South Beach. For once parking is ideal; I slide into a spot while singing Prince lyrics on the phone with a buddy only half a block from the pub. Then I jump out of the car, straighten my shirt, and head on over. South Beach, which means that there are beautiful people standing around looking nervous about not getting noticed. Girls with glorious hair, legs that stretch from here to the Amazon, all kinds of flimsy excuses for clothing in varying shades of green, and dudes built like dancers, like gorillas, like wannabe Brooklyn hipsters looking desperately out of place. The crush of the music, it’s live, the thick snarl of bodies by the entrance, spilling out onto the curb, around the outside tables.
There’s no bouncer, thank god, so I’m in so quick I surprise myself. South Beach means interminable waits. But inside it’s good, the crowd’s dense but not so that you can’t move, and every few seconds a drop dead gorgeous girl covered in glitter wearing chrome green mardi gras beads knocks into you and laughs cacophonously and clatters off. I love it. And there’s Allan. Whenever you meet up with Allan you have to go through a five minute process of his laughing and hugging you in sheer delight. It’s like you’re his long lost cousin, the dude who shows up at the helm of the boat that’s rescuing him from a desert island, the man who introduced him to the woman of his dreams. So we hug and laugh and hi five and hug some more, and then he introduces me to his friends.
A bevy of girls, all glittery and buxom and gorgeous and texting their boyfriends in DC and Maryland. We retreat to the back pool table, and I grab a stool by the window and watch the game in progress. Then we’re all back up, on our feet, herd instinct as we migrate to the bar.

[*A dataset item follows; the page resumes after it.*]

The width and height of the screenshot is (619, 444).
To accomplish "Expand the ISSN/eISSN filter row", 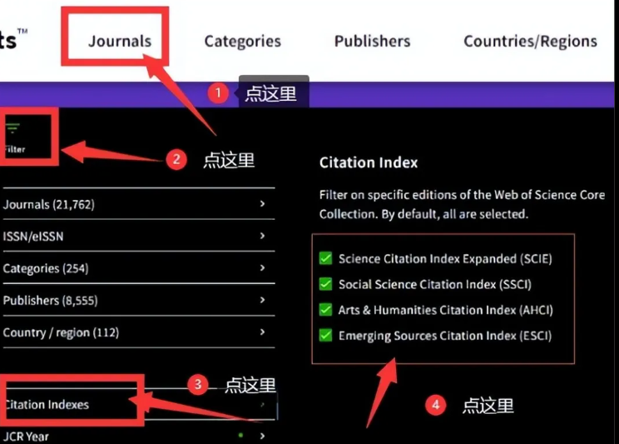I will [133, 237].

Grab drinks, new drinks, me waiting twenty minutes as everybody goes back after five. Why? Why I hear you cry? Because the minimum tab, I found out upon being served my drink, was $30. I wanted one drink, so asked the bartender to hold my rum and coke while I hit up the ATM. Came back, and then only realized ten fruitless minutes later that the bartender had forgotten I hadn’t paid. Which was why she kept passing me by and shooting me weird looks as I waved money at her. Skabosh it!
Anyway. Back to the pool table. Live band belting out U2, Rolling Stones, etc. Hear from three different girls as to how they plan to get their boyfriends to marry them. Most of them have been dating for less than a year, but I get the impression that it’s simply time for them to get married. Allan is laughing and hugging this girl, having the time of his life. He always does. I join them, tell them what the Rodeo move is. The girl shares with us the Angry Pirate, causing me of course to retaliate with the Angry Dragon. Allan laughs and laughs and laughs, absolutely delights.
A large man looms out from the crowd. He’s wearing a shirt that says ‘IRAN’ in small letters over his heart like it’s a trade mark. Shoulders of a wrestler, curled coif of a Romance novel cover model, thuggish face made gentle by his smile. Envelopes Allan in a hug, who cries out in delight and laughs in pleasure at the arrival of his new friend. I’ve met the guy before, but he doesn’t recognize me; he owns one of the premier clubs on South Beach. Allan delivered his baby six months ago, and now they’re as thick as thieves.
But it’s getting late. Despite it’s being St. Paddy’s day. So I bow out, head home, glad that I live close enough to SoBe that I can dip my toe in but then head out without becoming stuck in the mire of silicone flesh, glazed smiles, loud music and endless booze.
Not that I won’t be back this weekend, mind. Especially if Allan calls. Happy St. Paddy’s day, all!